== TESTO DI LETTURA ==
>>>

Le portavoce della Fondazione

Disintermediazione, è stato un tema molto discusso in questi ultimi tempi. E non a caso anche il tema di apertura di questa edizione del festival del fundraising.
Mi sembra che qui andiamo in una direzione contraria.

Sì, ritengo corretto affermare che questo progetto, grazie all’attenzione di Fondazione nei confronti delle Pink Ambassador, vada nella direzione opposta.
L’attività progettuale si basa su un supporto a 360 gradi a favore delle Pink.
Il nostro interesse è che queste donne si sentano e siano riconosciute come portavoce della nostra causa.

Le Pink Ambassador rappresentano l’esempio verso l’esterno dei risultati della ricerca e della cura sui tumori, sono portatrici dei valori della Fondazione, questo rende credibili i messaggi di salute che promuovono e dà forza alle loro campagne di fundraising.

Una circolarità virtuosa tra mission, raccolta fondi, informazione, rendicontazione e se vogliamo anche storytelling.

Dopotutto il nostro fondatore, il Professor Umberto Veronesi, ha rivoluzionato l’approccio al cancro, sia in ottica di cura del tumore al seno ma anche a livello comunicativo e informativo parlando tantissimo di prevenzione e promozione di corretti stili di vita. Ha infranto dei tabù, come quello del paternalismo medico, rimettendo il paziente al centro del processo di cura, un paziente coinvolto e informato in grado di prendere decisioni consapevoli e condivisi con il medico ed il personale sanitario

Pink Ambassador
E anche supporto nel fundraising da quello che ho capito.

Certamente. Cerchiamo di dare tutto il supporto per le loro campagne di raccolta fondi. Dopotutto nel personal fundraising ci si rivolge in primis alla propria rete personale ed è importante farlo nel modo più corretto possibile. Per questo oltre al nostro supporto diretto riteniamo importante il coinvolgimento e la partecipazione delle Pink Ambassador “veterane” durante gli incontri con le nuove Ambassador. Sono loro le prime a dispensare consigli su come raccogliere donazioni on line, ma soprattutto diffondono  coraggio e fiducia raccontandosi e raccontando le loro storie personali nella difficile battaglia contro il cancro.

<<<

== USANDO LE INFORMAZIONI ==
a) Rispondi a queste domande sul testo relativo alle Pink Ambassador:
(i) Su che cosa si basa l'attività progettuale?
(ii) Chi è indicato come fondatore della Fondazione?
(iii) A chi ci si rivolge in primis nel personal fundraising?
b) Trascrivi il passo del testo sulle Pink Ambassador che comincia con le parole "Mi sembra che" e si chiude dopo le parole "della nostra causa.".

[Voci archiviate del dataset]
>>>

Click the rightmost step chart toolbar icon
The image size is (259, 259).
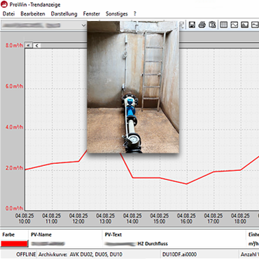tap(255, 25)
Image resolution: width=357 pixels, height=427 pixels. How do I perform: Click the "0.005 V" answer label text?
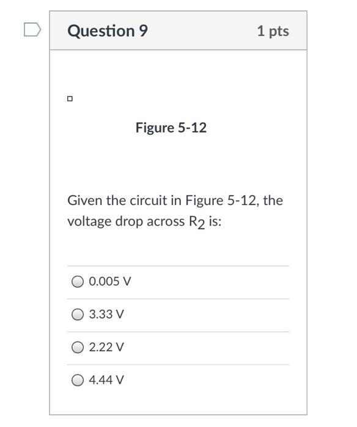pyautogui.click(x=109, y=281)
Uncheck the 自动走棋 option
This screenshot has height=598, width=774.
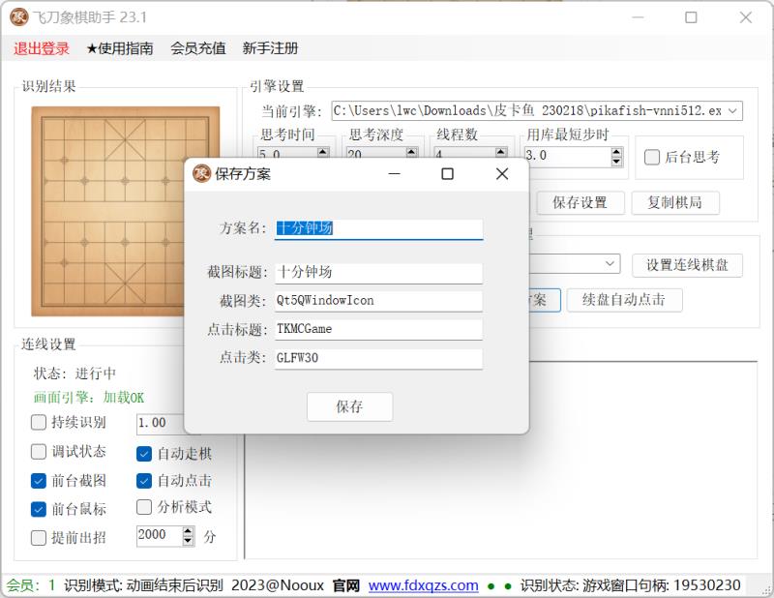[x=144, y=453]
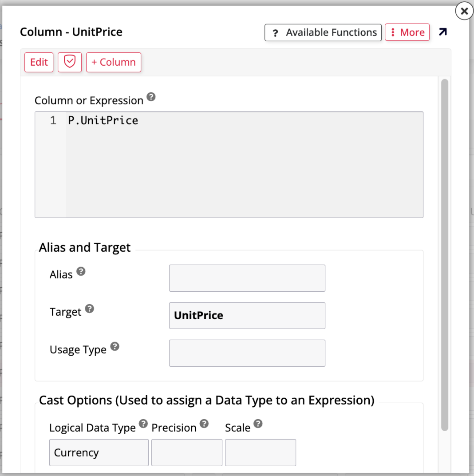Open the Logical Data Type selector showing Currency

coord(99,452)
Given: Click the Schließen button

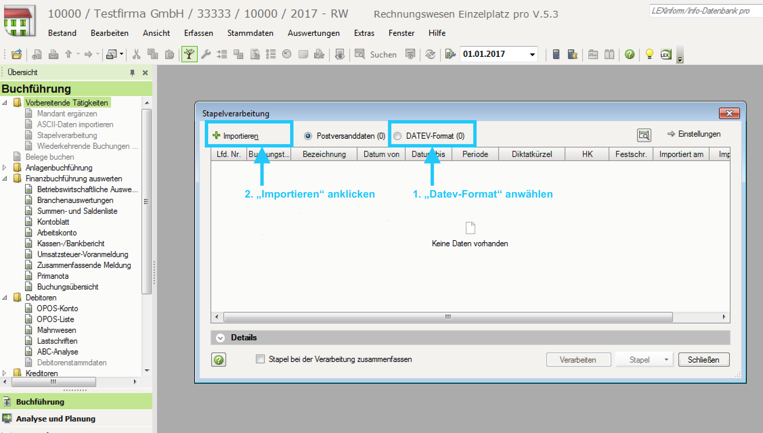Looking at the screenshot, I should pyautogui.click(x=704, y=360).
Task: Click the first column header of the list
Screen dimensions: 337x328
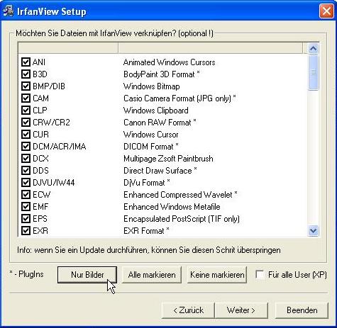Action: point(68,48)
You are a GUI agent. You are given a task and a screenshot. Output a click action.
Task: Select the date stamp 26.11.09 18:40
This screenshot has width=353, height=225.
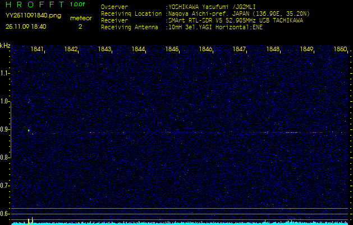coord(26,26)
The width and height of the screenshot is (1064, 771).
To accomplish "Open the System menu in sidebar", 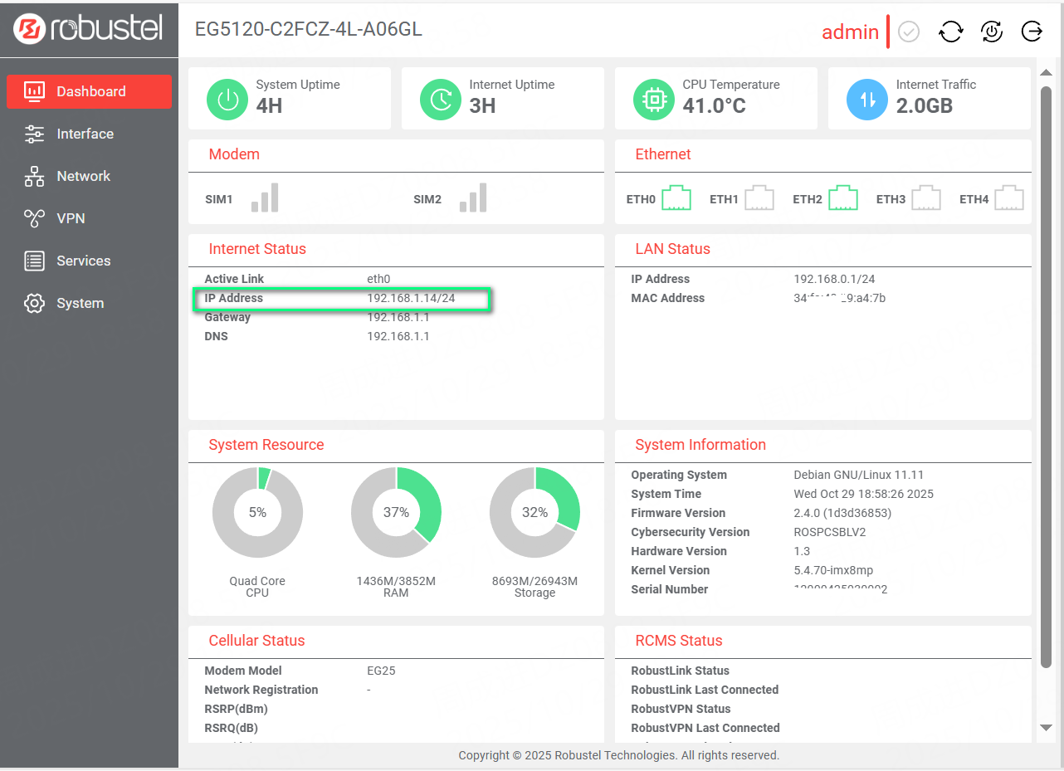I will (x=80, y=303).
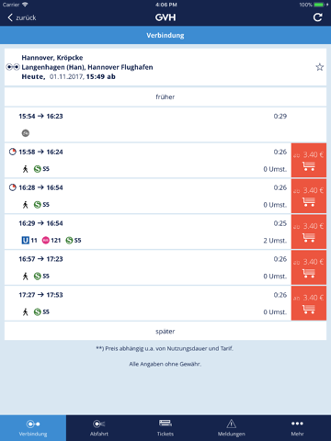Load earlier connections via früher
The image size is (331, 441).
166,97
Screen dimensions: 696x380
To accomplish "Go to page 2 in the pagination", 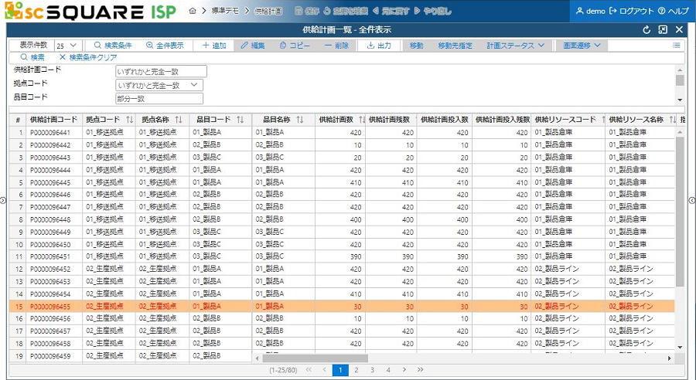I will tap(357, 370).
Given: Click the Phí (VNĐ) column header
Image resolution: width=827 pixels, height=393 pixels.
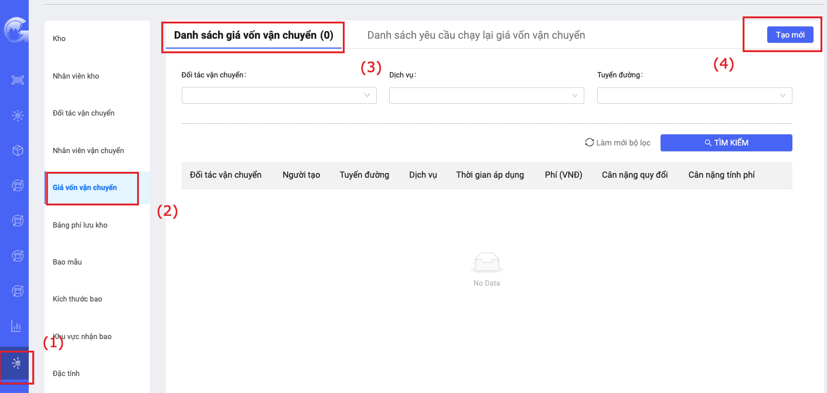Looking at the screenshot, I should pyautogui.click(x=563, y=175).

<<<
>>>

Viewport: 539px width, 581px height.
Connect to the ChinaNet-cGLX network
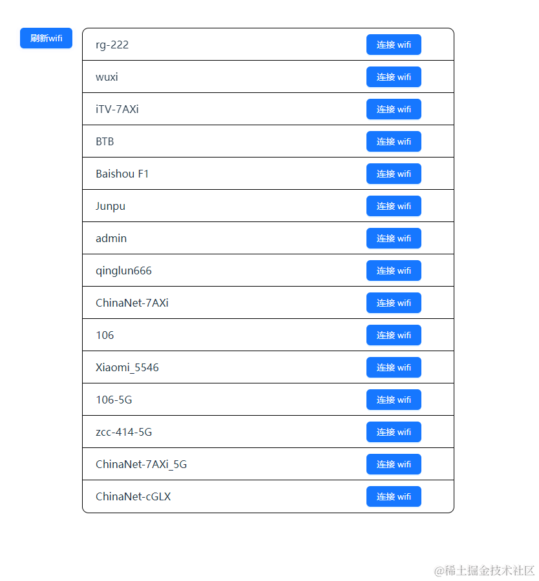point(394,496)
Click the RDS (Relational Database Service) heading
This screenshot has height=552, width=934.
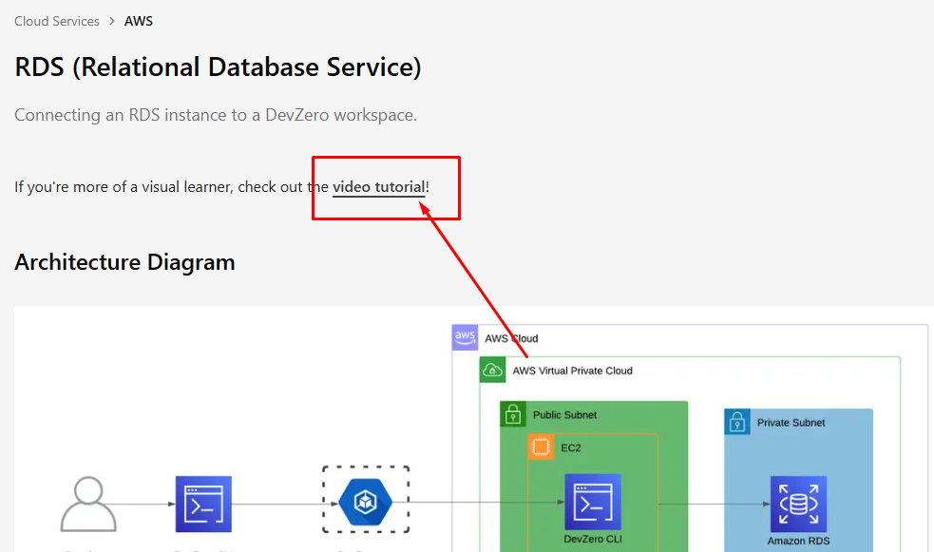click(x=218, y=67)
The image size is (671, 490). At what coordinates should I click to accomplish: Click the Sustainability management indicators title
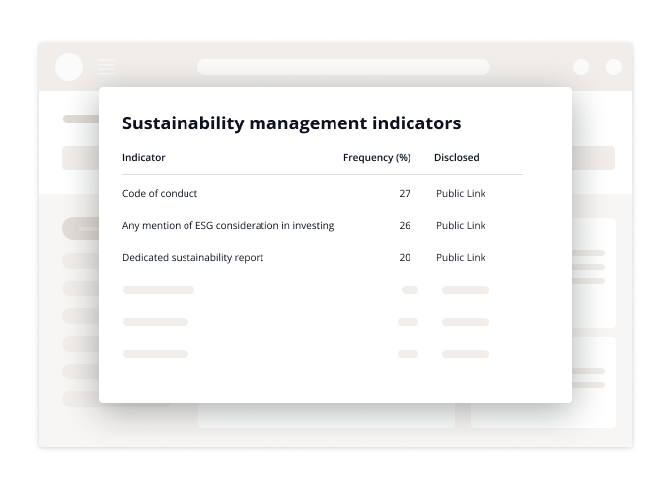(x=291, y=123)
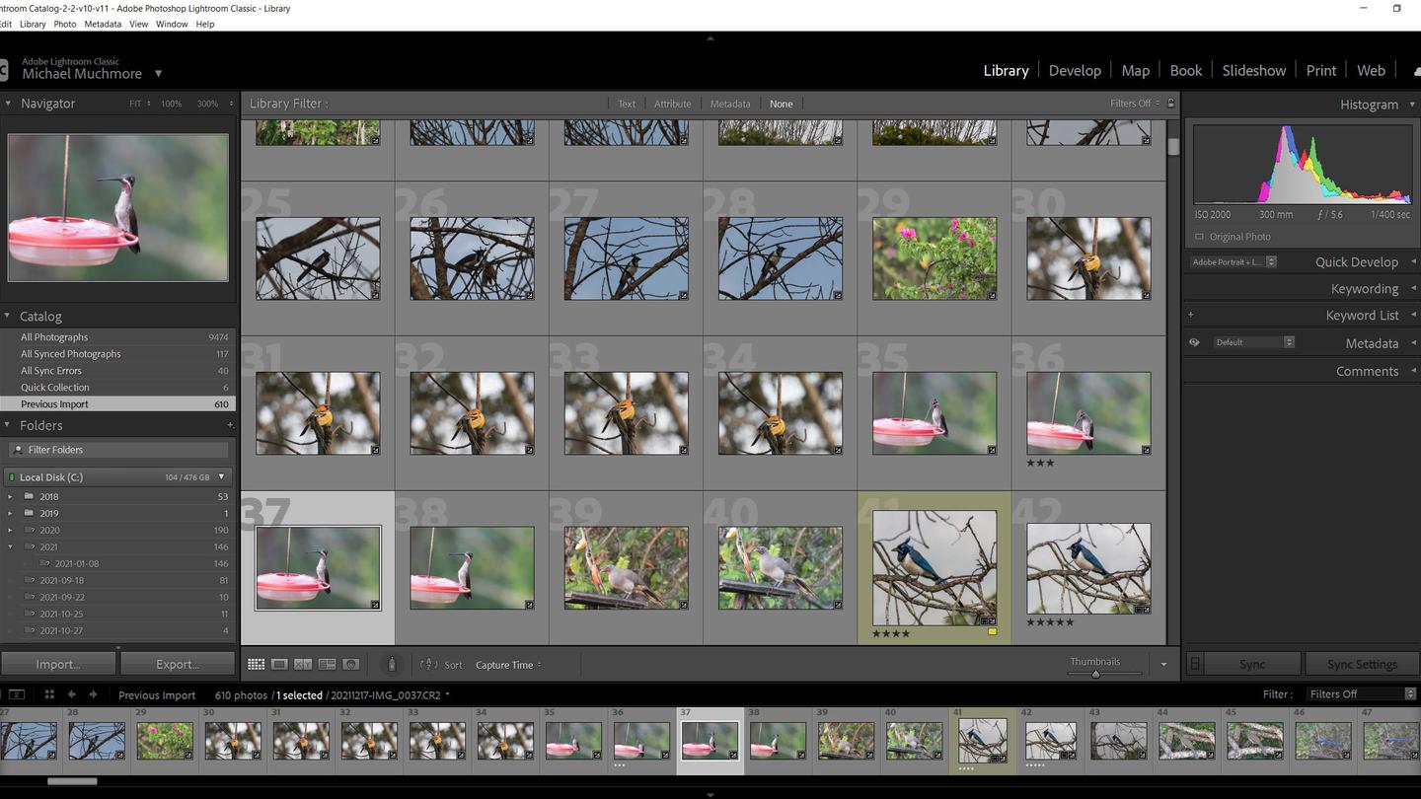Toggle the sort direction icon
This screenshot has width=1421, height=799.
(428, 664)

<<<

== ELENCO RISPOSTE ==
a)
(i) Su un supporto a 360 gradi a favore delle Pink.
(ii) Il Professor Umberto Veronesi.
(iii) Alla propria rete personale.

b)
Mi sembra che qui andiamo in una direzione contraria.

Sì, ritengo corretto affermare che questo progetto, grazie all’attenzione di Fondazione nei confronti delle Pink Ambassador, vada nella direzione opposta.
L’attività progettuale si basa su un supporto a 360 gradi a favore delle Pink.
Il nostro interesse è che queste donne si sentano e siano riconosciute come portavoce della nostra causa.